[zeromq-dev] lost message due to EINTR

sven.koebnick at t-online.de sven.koebnick at t-online.de
Fri Jan 9 13:25:01 CET 2015


 

I get that error only during debuging inside Eclipse C++ (gdb). 

It
seems irrelevant, if there are breakpoints set or not (but if there are
any breakpoints, that stop the program, the number of EINTR is
significantly higher). 

I also wonder about getting EINTR because of a
debugger. Thet is no Ctrl-C or else involved, the system is just running
in debug mode under gdb when every 10th message during 

- send() 

-
recv() in dispatcher 

- resend()ing in dispatcher to final receipient


- recv() in receipient thread (or also, if I configure it to be a
separate process) 

- and the same way back. 

So counting the send()s
and recv()s, every 80th to 100th message is involved in an EINTR when
debugging. 

If you know, what else causes EINTRs beside Ctrl-C and
likewise, just tell me ... I just don't know. Using ZMQ2, I NEVER had
EINTR, even if single stepping the application. 

Didn't you ever happen
to get EINTR in your own testing? Maybe I still have undiscovered memory
violations, that cause disruption of ZMQ-data and -threads, but the
system acts identically, when I configure each Service Worker to be it's
own process instead of just pthread()ing. So I assume, there shouldn't
be too many hidden SEGVs, that disturb ZMQ. 

Creating an easy example
is difficult, because we are highly parallel with (in debugging) about
30 own threads and lots more for ZMQ. The whole thing has about 12K
Lines now when counting the rudimentary base system without counting
code for what the application is meant to do. 

Am 2015-01-09 13:06,
schrieb Pieter Hintjens: 

> In theory you cannot get an error between
frames. Also, EINTR means
> the process is shutting down, so the benefit
of retrying seems vague.
> 
> Can you provide a reproducible test case?
I do not like discussing
> abstracts we cannot actually disprove.
> 
>
On Fri, Jan 9, 2015 at 12:08 PM, <sven.koebnick at t-online.de> wrote:
>

>> the referenced fix should work for zmsg_send() but the same bug is
in zmsg_recv() and there the application does not (yet) have any data.
──────────────────────────────
■ TO DO
**A.** According to the mailing-list post, why is it hard to create an easy example of the EINTR problem? Answer in one to three sentences.
**B.** Convert the entries into a Markdown table with the columns Row and Line. Start with the line containing "Click the send chat message bubble icon", go on through the end of the entries, and leave out blank lines.
The entries have nothing to do with the mailing-list post.

■ SUPPLIED DATA
──────────────────────────────
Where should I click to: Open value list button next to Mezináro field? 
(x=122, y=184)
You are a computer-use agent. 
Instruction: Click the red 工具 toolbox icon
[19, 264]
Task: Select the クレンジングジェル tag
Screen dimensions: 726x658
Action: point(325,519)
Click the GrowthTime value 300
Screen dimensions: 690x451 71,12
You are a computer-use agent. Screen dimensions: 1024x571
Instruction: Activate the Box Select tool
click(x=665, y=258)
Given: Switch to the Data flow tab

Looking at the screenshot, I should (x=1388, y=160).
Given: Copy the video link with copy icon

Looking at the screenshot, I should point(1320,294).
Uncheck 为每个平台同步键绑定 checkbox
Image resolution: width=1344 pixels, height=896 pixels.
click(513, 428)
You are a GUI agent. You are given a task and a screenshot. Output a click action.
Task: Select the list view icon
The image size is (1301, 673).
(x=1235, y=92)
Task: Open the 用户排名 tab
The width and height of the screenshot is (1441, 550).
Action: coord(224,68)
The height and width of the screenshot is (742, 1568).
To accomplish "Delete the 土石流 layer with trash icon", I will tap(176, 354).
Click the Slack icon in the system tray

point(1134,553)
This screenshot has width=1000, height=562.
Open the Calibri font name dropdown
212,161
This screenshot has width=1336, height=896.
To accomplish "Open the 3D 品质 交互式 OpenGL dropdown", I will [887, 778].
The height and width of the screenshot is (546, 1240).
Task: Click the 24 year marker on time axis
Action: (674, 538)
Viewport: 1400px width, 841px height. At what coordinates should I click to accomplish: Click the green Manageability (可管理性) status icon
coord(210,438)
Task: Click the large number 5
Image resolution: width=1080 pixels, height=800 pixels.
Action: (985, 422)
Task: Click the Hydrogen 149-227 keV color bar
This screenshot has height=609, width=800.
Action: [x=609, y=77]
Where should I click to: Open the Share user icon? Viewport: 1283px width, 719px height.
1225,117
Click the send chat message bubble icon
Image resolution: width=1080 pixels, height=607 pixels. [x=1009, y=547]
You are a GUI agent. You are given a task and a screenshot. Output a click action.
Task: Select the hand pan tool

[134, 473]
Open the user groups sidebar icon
──────────────────────────────
■ ANSWERS TO THE EXERCISE
**A.** The system is highly parallel. When debugging it runs about 30 of its own threads plus many more for ZMQ. The rudimentary base system alone is already about 12K lines, not counting the code for what the application is meant to do.

**B.**
| Row | Line |
|---|---|
| 1 | Click the send chat message bubble icon |
| 2 | Image resolution: width=1080 pixels, height=607 pixels. [x=1009, y=547] |
| 3 | You are a GUI agent. You are given a task and a screenshot. Output a click action. |
| 4 | Task: Select the hand pan tool |
| 5 | [134, 473] |
| 6 | Open the user groups sidebar icon |